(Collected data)
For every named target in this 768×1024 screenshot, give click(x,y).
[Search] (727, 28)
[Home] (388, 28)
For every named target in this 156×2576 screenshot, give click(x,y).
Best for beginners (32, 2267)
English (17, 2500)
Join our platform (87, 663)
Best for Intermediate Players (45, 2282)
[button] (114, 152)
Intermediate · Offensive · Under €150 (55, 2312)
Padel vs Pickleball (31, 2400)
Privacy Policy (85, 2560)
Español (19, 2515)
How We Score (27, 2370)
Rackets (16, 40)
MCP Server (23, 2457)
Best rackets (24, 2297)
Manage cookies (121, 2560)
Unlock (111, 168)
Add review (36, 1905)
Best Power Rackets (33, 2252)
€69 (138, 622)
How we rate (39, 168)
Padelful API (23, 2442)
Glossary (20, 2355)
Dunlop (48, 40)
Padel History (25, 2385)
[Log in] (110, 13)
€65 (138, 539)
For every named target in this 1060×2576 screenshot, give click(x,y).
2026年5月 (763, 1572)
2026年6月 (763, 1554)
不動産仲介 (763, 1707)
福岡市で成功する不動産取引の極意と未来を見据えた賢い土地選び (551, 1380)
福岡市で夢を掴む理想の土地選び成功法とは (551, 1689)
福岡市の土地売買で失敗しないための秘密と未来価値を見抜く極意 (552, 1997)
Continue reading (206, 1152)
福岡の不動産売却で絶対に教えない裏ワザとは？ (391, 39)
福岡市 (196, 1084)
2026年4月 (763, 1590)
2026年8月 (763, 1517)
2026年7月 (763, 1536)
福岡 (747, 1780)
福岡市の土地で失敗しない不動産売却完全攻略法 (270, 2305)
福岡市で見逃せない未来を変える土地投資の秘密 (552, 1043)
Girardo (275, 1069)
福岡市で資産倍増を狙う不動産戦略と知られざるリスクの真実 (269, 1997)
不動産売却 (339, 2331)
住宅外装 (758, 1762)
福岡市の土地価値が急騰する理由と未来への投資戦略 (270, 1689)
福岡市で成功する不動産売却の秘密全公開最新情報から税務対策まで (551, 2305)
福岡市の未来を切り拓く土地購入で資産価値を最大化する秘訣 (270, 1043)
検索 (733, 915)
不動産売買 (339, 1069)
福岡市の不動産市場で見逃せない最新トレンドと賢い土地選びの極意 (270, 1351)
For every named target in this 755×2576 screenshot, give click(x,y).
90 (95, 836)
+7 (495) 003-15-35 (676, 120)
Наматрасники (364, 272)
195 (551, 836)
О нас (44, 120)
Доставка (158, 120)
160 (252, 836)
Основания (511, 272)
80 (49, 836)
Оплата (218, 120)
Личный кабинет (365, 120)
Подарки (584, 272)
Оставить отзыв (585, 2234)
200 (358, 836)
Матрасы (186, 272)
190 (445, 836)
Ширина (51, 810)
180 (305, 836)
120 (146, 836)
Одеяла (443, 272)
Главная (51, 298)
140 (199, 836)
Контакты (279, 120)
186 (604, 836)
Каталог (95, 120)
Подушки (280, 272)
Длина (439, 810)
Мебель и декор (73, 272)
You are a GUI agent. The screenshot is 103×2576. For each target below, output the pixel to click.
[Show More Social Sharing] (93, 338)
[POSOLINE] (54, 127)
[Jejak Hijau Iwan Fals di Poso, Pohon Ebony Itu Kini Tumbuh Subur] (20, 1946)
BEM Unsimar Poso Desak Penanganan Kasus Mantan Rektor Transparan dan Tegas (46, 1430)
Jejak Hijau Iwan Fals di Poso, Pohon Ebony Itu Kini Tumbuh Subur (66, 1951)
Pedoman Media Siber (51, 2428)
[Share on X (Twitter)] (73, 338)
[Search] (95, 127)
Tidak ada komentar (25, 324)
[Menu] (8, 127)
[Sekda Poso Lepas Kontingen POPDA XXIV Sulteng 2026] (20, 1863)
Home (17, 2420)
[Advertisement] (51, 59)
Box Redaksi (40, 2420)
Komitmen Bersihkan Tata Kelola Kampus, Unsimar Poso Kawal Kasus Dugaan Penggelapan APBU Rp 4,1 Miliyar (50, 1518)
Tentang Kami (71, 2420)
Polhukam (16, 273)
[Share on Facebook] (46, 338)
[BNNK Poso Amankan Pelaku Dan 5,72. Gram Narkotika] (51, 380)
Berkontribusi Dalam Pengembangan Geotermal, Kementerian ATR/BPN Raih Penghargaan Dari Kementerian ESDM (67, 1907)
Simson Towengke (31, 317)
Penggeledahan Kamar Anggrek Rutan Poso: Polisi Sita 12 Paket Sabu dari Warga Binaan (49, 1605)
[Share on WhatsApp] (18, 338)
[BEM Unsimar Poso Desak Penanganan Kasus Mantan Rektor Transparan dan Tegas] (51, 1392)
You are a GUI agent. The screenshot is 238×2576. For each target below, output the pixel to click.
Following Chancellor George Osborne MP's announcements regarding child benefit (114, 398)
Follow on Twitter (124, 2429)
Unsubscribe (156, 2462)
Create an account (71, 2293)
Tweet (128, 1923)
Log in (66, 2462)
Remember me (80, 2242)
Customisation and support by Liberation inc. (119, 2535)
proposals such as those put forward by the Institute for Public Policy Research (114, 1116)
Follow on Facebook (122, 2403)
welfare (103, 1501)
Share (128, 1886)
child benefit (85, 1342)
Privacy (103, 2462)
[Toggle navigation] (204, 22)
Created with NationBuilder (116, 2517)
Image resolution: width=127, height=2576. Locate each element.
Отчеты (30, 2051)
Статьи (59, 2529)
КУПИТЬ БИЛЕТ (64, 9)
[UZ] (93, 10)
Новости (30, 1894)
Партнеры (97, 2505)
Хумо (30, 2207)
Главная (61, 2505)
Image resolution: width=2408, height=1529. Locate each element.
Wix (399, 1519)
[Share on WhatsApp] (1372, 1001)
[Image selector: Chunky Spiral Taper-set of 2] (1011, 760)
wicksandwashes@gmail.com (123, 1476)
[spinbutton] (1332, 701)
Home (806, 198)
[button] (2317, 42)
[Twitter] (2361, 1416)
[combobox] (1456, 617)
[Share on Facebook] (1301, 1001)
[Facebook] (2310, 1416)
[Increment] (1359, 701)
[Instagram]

TASK DETAILS => Repeat every record above. Each one must match exactly.

OUTPUT FOR THIS TASK =>
For every named target in this 768×1024 screenshot, give click(x,y).
[Search] (727, 28)
[Home] (388, 28)
For every named target in this 156×2576 screenshot, give click(x,y).
Best for beginners (32, 2267)
English (17, 2500)
Join our platform (87, 663)
Best for Intermediate Players (45, 2282)
[button] (114, 152)
Intermediate · Offensive · Under €150 (55, 2312)
Padel vs Pickleball (31, 2400)
Privacy Policy (85, 2560)
Español (19, 2515)
How We Score (27, 2370)
Rackets (16, 40)
MCP Server (23, 2457)
Best rackets (24, 2297)
Manage cookies (121, 2560)
Unlock (111, 168)
Add review (36, 1905)
Best Power Rackets (33, 2252)
€69 (138, 622)
How we rate (39, 168)
Padelful API (23, 2442)
Glossary (20, 2355)
Dunlop (48, 40)
Padel History (25, 2385)
[Log in] (110, 13)
€65 (138, 539)
For every named target in this 1060×2576 screenshot, give click(x,y).
2026年5月 (763, 1572)
2026年6月 (763, 1554)
不動産仲介 (763, 1707)
福岡市で成功する不動産取引の極意と未来を見据えた賢い土地選び (551, 1380)
福岡市で夢を掴む理想の土地選び成功法とは (551, 1689)
福岡市の土地売買で失敗しないための秘密と未来価値を見抜く極意 (552, 1997)
Continue reading (206, 1152)
福岡の不動産売却で絶対に教えない裏ワザとは？ (391, 39)
福岡市 (196, 1084)
2026年4月 (763, 1590)
2026年8月 (763, 1517)
2026年7月 (763, 1536)
福岡 (747, 1780)
福岡市の土地で失敗しない不動産売却完全攻略法 (270, 2305)
福岡市で見逃せない未来を変える土地投資の秘密 (552, 1043)
Girardo (275, 1069)
福岡市で資産倍増を狙う不動産戦略と知られざるリスクの真実 (269, 1997)
不動産売却 (339, 2331)
住宅外装 (758, 1762)
福岡市の土地価値が急騰する理由と未来への投資戦略 (270, 1689)
福岡市で成功する不動産売却の秘密全公開最新情報から税務対策まで (551, 2305)
福岡市の未来を切り拓く土地購入で資産価値を最大化する秘訣 (270, 1043)
検索 (733, 915)
不動産売買 (339, 1069)
福岡市の不動産市場で見逃せない最新トレンドと賢い土地選びの極意 (270, 1351)
For every named target in this 755×2576 screenshot, give click(x,y).
90 (95, 836)
+7 (495) 003-15-35 (676, 120)
Наматрасники (364, 272)
195 (551, 836)
О нас (44, 120)
Доставка (158, 120)
160 (252, 836)
Основания (511, 272)
80 (49, 836)
Оплата (218, 120)
Личный кабинет (365, 120)
Подарки (584, 272)
Оставить отзыв (585, 2234)
200 (358, 836)
Матрасы (186, 272)
190 (445, 836)
Ширина (51, 810)
180 (305, 836)
120 (146, 836)
Одеяла (443, 272)
Главная (51, 298)
140 (199, 836)
Контакты (279, 120)
186 (604, 836)
Каталог (95, 120)
Подушки (280, 272)
Длина (439, 810)
Мебель и декор (73, 272)
You are a GUI agent. The screenshot is 103×2576. For each target below, output the pixel to click.
[Show More Social Sharing] (93, 338)
[POSOLINE] (54, 127)
[Jejak Hijau Iwan Fals di Poso, Pohon Ebony Itu Kini Tumbuh Subur] (20, 1946)
BEM Unsimar Poso Desak Penanganan Kasus Mantan Rektor Transparan dan Tegas (46, 1430)
Jejak Hijau Iwan Fals di Poso, Pohon Ebony Itu Kini Tumbuh Subur (66, 1951)
Pedoman Media Siber (51, 2428)
[Share on X (Twitter)] (73, 338)
[Search] (95, 127)
Tidak ada komentar (25, 324)
[Menu] (8, 127)
[Sekda Poso Lepas Kontingen POPDA XXIV Sulteng 2026] (20, 1863)
Home (17, 2420)
[Advertisement] (51, 59)
Box Redaksi (40, 2420)
Komitmen Bersihkan Tata Kelola Kampus, Unsimar Poso Kawal Kasus Dugaan Penggelapan APBU Rp 4,1 Miliyar (50, 1518)
Tentang Kami (71, 2420)
Polhukam (16, 273)
[Share on Facebook] (46, 338)
[BNNK Poso Amankan Pelaku Dan 5,72. Gram Narkotika] (51, 380)
Berkontribusi Dalam Pengembangan Geotermal, Kementerian ATR/BPN Raih Penghargaan Dari Kementerian ESDM (67, 1907)
Simson Towengke (31, 317)
Penggeledahan Kamar Anggrek Rutan Poso: Polisi Sita 12 Paket Sabu dari Warga Binaan (49, 1605)
[Share on WhatsApp] (18, 338)
[BEM Unsimar Poso Desak Penanganan Kasus Mantan Rektor Transparan dan Tegas] (51, 1392)
You are a GUI agent. The screenshot is 238×2576. For each target below, output the pixel to click.
Following Chancellor George Osborne MP's announcements regarding child benefit (114, 398)
Follow on Twitter (124, 2429)
Unsubscribe (156, 2462)
Create an account (71, 2293)
Tweet (128, 1923)
Log in (66, 2462)
Remember me (80, 2242)
Customisation and support by Liberation inc. (119, 2535)
proposals such as those put forward by the Institute for Public Policy Research (114, 1116)
Follow on Facebook (122, 2403)
welfare (103, 1501)
Share (128, 1886)
child benefit (85, 1342)
Privacy (103, 2462)
[Toggle navigation] (204, 22)
Created with NationBuilder (116, 2517)
Image resolution: width=127, height=2576. Locate each element.
Отчеты (30, 2051)
Статьи (59, 2529)
КУПИТЬ БИЛЕТ (64, 9)
[UZ] (93, 10)
Новости (30, 1894)
Партнеры (97, 2505)
Хумо (30, 2207)
Главная (61, 2505)
Image resolution: width=2408, height=1529. Locate each element.
Wix (399, 1519)
[Share on WhatsApp] (1372, 1001)
[Image selector: Chunky Spiral Taper-set of 2] (1011, 760)
wicksandwashes@gmail.com (123, 1476)
[spinbutton] (1332, 701)
Home (806, 198)
[button] (2317, 42)
[Twitter] (2361, 1416)
[combobox] (1456, 617)
[Share on Facebook] (1301, 1001)
[Facebook] (2310, 1416)
[Increment] (1359, 701)
[Instagram]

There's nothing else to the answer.